▶ WORK ORDER:
Print the data below exactly, but only the lines from the one containing "Viewport: 830px width, 672px height." down to the one containing "Task: Uncheck the 自动 display size checkbox", inclusive.

▶ RECORDS SHOWN:

▬▬▬▬▬▬

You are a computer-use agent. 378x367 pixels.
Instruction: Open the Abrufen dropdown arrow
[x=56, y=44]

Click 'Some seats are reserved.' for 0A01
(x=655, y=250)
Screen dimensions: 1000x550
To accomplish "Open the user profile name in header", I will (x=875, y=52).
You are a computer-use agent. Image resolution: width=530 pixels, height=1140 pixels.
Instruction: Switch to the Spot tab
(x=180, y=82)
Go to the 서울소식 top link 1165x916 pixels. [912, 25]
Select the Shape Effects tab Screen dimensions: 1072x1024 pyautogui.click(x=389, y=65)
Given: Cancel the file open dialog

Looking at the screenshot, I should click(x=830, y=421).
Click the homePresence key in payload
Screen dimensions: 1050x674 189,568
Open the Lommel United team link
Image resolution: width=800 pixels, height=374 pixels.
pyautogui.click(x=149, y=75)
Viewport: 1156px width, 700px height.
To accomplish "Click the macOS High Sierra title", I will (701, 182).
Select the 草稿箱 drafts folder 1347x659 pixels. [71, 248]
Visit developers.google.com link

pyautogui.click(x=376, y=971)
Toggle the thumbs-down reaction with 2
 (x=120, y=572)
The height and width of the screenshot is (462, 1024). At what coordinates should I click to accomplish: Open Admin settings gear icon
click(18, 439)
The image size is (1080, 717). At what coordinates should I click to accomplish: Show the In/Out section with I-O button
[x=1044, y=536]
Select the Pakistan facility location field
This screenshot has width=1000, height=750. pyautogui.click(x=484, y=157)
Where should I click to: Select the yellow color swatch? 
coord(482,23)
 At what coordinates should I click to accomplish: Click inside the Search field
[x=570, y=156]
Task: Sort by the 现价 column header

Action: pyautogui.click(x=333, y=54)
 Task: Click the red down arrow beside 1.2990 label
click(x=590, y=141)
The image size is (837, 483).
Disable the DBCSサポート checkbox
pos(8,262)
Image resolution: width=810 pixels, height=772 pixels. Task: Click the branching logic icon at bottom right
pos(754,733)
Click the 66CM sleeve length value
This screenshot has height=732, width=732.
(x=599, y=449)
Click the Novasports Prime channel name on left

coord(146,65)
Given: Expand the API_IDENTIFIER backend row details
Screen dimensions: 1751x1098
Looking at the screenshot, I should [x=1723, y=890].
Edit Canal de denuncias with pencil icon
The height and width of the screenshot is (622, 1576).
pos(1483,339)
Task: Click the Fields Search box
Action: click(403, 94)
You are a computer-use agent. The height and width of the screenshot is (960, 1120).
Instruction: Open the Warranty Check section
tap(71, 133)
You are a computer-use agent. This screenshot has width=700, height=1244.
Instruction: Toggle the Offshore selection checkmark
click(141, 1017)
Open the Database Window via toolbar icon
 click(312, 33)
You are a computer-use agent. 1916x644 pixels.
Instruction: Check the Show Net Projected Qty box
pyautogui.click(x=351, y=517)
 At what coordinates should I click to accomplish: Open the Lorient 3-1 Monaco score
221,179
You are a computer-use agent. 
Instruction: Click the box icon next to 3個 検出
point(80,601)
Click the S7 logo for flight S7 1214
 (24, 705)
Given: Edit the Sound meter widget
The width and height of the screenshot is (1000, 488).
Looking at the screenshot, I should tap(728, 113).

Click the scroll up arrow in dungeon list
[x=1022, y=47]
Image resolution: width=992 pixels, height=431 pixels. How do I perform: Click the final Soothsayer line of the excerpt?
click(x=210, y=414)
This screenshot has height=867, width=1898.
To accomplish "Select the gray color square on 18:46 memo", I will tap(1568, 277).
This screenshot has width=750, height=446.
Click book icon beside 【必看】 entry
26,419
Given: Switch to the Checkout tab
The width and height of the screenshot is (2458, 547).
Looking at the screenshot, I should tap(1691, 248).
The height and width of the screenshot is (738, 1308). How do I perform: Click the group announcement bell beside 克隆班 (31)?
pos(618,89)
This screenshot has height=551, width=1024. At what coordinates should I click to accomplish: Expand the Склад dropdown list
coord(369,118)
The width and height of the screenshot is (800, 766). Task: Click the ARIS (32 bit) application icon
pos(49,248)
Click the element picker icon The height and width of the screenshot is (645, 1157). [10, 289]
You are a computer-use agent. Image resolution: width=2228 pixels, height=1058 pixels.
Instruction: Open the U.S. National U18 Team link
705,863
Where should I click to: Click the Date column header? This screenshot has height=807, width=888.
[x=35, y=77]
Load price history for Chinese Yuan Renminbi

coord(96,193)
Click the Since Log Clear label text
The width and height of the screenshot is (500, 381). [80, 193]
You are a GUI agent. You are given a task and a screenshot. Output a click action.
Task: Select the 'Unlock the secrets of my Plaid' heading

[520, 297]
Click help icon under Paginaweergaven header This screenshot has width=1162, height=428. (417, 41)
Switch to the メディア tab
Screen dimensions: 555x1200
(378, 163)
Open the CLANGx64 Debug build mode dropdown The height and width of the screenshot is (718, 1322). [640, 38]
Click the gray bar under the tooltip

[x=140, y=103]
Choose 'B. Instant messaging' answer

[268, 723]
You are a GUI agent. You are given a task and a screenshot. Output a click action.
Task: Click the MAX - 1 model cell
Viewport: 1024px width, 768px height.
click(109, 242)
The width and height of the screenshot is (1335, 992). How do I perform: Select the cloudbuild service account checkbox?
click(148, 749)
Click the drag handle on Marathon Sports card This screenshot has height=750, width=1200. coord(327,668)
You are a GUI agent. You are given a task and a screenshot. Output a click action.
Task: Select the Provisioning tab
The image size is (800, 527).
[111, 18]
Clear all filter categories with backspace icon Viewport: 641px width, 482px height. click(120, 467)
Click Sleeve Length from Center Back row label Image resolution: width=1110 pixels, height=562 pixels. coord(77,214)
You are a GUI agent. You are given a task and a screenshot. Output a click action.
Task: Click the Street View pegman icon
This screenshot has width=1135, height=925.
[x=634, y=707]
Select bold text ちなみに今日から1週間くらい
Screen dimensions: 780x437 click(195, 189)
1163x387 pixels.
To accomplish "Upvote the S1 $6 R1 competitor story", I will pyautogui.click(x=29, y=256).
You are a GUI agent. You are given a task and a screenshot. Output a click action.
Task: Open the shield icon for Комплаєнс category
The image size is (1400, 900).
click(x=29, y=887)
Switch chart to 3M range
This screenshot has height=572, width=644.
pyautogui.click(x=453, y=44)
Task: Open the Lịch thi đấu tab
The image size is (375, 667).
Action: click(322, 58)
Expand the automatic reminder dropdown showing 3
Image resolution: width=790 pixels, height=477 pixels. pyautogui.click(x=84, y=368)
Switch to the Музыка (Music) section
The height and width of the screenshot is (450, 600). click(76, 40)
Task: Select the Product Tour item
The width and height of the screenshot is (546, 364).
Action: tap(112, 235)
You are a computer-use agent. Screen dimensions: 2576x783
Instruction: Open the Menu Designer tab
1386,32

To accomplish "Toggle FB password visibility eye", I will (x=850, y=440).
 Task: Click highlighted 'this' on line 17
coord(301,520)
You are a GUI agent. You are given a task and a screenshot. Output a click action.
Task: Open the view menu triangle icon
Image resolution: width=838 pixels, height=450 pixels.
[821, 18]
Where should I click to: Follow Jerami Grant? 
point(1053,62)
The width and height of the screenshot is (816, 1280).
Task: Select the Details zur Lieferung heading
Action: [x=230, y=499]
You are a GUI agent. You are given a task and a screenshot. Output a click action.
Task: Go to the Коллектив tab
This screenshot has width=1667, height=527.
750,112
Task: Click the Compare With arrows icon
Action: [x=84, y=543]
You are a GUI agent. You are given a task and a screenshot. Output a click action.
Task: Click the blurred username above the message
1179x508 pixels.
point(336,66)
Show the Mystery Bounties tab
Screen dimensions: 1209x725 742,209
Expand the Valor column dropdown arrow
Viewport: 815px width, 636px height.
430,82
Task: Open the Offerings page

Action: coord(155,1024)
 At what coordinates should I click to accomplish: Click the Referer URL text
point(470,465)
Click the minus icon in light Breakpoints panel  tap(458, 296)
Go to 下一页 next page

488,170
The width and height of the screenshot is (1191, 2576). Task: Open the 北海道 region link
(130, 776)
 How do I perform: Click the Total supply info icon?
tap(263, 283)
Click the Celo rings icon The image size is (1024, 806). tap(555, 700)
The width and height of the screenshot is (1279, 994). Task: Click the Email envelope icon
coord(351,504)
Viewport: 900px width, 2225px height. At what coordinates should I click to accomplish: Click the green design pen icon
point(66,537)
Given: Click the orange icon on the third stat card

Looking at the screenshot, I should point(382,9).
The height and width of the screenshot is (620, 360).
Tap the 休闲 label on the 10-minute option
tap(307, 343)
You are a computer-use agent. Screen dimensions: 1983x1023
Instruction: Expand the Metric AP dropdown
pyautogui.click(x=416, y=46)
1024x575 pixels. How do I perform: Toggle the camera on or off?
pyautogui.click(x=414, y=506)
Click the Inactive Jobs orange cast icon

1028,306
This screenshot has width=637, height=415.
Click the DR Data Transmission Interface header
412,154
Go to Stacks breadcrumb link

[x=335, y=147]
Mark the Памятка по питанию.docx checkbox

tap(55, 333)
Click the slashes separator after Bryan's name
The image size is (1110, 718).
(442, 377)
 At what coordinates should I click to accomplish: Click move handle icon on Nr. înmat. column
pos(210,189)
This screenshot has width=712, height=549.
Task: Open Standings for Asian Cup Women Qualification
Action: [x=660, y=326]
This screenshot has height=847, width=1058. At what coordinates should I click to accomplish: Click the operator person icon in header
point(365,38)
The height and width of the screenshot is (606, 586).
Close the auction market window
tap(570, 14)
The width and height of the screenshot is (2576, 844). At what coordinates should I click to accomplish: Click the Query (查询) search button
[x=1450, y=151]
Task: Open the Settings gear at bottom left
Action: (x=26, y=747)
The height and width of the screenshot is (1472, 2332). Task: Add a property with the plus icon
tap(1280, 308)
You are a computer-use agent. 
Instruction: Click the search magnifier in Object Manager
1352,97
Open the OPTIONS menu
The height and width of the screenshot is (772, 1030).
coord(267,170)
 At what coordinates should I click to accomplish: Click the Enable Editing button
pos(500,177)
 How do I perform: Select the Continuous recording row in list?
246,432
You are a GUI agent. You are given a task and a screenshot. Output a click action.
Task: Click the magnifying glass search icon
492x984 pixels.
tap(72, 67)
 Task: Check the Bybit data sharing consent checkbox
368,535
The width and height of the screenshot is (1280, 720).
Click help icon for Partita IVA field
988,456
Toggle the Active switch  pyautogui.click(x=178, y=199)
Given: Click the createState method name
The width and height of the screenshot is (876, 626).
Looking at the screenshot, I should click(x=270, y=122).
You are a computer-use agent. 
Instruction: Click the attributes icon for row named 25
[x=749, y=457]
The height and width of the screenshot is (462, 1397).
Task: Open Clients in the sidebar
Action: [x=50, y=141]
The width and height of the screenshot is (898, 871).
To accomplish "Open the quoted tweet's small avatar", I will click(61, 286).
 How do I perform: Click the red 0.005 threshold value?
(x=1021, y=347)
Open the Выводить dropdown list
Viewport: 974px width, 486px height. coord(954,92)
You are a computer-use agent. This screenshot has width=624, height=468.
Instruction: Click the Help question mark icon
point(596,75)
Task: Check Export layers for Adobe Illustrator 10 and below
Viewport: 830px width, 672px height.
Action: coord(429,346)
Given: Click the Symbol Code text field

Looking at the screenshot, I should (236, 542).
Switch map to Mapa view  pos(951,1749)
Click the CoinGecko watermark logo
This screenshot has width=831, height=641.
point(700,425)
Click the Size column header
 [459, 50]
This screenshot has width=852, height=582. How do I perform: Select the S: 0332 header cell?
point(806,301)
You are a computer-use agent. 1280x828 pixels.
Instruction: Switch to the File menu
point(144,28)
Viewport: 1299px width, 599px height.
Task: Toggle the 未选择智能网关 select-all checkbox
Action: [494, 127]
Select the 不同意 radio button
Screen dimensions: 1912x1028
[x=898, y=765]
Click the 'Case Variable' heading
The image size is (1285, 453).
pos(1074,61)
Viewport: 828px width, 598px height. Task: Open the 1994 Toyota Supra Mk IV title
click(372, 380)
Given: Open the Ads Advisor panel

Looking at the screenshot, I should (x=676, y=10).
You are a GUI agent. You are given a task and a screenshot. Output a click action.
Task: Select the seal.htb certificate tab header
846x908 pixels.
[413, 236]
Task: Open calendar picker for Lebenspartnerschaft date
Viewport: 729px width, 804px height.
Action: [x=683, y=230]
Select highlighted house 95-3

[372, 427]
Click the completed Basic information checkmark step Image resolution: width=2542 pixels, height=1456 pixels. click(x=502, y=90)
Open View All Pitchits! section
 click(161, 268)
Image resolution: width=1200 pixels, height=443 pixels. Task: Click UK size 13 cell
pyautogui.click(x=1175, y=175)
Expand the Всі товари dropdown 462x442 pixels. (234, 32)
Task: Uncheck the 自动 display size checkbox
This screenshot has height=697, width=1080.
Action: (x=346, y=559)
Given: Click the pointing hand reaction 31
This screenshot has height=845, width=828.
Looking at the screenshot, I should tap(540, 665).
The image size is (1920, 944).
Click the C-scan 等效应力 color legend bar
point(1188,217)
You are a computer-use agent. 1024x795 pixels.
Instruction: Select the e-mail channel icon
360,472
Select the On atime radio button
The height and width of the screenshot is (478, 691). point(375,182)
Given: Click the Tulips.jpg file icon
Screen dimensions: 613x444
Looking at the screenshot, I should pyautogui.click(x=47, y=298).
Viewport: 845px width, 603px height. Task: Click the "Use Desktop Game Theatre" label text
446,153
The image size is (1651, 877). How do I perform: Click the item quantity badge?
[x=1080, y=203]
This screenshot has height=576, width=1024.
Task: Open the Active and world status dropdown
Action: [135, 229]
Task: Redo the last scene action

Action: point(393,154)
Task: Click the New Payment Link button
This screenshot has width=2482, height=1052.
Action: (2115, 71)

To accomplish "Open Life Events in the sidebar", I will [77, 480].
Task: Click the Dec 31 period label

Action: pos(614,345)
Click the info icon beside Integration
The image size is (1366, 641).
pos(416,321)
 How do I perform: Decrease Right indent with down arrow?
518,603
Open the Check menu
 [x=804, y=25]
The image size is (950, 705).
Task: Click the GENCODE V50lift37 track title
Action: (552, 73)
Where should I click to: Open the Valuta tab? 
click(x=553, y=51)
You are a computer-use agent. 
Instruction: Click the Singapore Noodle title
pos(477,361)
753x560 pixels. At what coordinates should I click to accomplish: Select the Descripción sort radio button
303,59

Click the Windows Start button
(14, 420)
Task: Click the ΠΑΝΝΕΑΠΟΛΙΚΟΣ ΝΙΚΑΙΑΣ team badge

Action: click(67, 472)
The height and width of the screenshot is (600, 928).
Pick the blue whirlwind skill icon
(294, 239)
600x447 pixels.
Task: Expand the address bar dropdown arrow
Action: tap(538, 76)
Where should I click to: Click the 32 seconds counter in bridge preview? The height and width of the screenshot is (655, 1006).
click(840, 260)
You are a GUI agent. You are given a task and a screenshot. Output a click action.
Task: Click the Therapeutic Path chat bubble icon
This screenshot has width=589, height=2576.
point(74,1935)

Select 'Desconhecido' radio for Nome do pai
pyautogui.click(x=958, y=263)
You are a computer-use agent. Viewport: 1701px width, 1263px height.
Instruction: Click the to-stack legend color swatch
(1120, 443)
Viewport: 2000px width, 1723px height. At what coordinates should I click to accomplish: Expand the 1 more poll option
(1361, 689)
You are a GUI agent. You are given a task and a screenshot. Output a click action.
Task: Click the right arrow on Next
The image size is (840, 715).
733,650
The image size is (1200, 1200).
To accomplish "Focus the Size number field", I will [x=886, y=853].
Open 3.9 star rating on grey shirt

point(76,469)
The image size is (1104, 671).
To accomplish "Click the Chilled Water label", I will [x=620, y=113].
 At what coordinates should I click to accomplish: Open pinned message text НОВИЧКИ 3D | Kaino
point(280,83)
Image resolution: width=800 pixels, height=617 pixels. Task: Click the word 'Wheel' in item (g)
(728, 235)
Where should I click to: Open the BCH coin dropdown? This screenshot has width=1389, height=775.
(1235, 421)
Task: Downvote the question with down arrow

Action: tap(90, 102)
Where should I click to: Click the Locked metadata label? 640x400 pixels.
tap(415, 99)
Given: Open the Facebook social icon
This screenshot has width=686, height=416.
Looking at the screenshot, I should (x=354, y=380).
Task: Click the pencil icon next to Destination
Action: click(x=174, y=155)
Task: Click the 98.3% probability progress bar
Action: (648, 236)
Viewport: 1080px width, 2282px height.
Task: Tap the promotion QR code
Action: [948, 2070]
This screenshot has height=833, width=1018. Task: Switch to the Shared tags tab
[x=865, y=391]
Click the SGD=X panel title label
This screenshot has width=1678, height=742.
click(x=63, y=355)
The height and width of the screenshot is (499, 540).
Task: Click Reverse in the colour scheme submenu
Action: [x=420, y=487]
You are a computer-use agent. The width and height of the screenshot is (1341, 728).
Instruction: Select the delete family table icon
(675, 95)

▬▬▬▬▬▬

▶ EXERCISE SOLUTION:
Viewport: 830px width, 672px height.
Action: coord(429,346)
Given: Click the Symbol Code text field

Looking at the screenshot, I should (236, 542).
Switch map to Mapa view  pos(951,1749)
Click the CoinGecko watermark logo
This screenshot has width=831, height=641.
point(700,425)
Click the Size column header
 [459, 50]
This screenshot has width=852, height=582. How do I perform: Select the S: 0332 header cell?
point(806,301)
You are a computer-use agent. 1280x828 pixels.
Instruction: Switch to the File menu
point(144,28)
Viewport: 1299px width, 599px height.
Task: Toggle the 未选择智能网关 select-all checkbox
Action: [494, 127]
Select the 不同意 radio button
Screen dimensions: 1912x1028
[x=898, y=765]
Click the 'Case Variable' heading
The image size is (1285, 453).
pos(1074,61)
Viewport: 828px width, 598px height. Task: Open the 1994 Toyota Supra Mk IV title
click(372, 380)
Given: Open the Ads Advisor panel

Looking at the screenshot, I should (x=676, y=10).
You are a GUI agent. You are given a task and a screenshot. Output a click action.
Task: Select the seal.htb certificate tab header
846x908 pixels.
[413, 236]
Task: Open calendar picker for Lebenspartnerschaft date
Viewport: 729px width, 804px height.
Action: [x=683, y=230]
Select highlighted house 95-3

[372, 427]
Click the completed Basic information checkmark step Image resolution: width=2542 pixels, height=1456 pixels. click(x=502, y=90)
Open View All Pitchits! section
 click(161, 268)
Image resolution: width=1200 pixels, height=443 pixels. Task: Click UK size 13 cell
pyautogui.click(x=1175, y=175)
Expand the Всі товари dropdown 462x442 pixels. (234, 32)
Task: Uncheck the 自动 display size checkbox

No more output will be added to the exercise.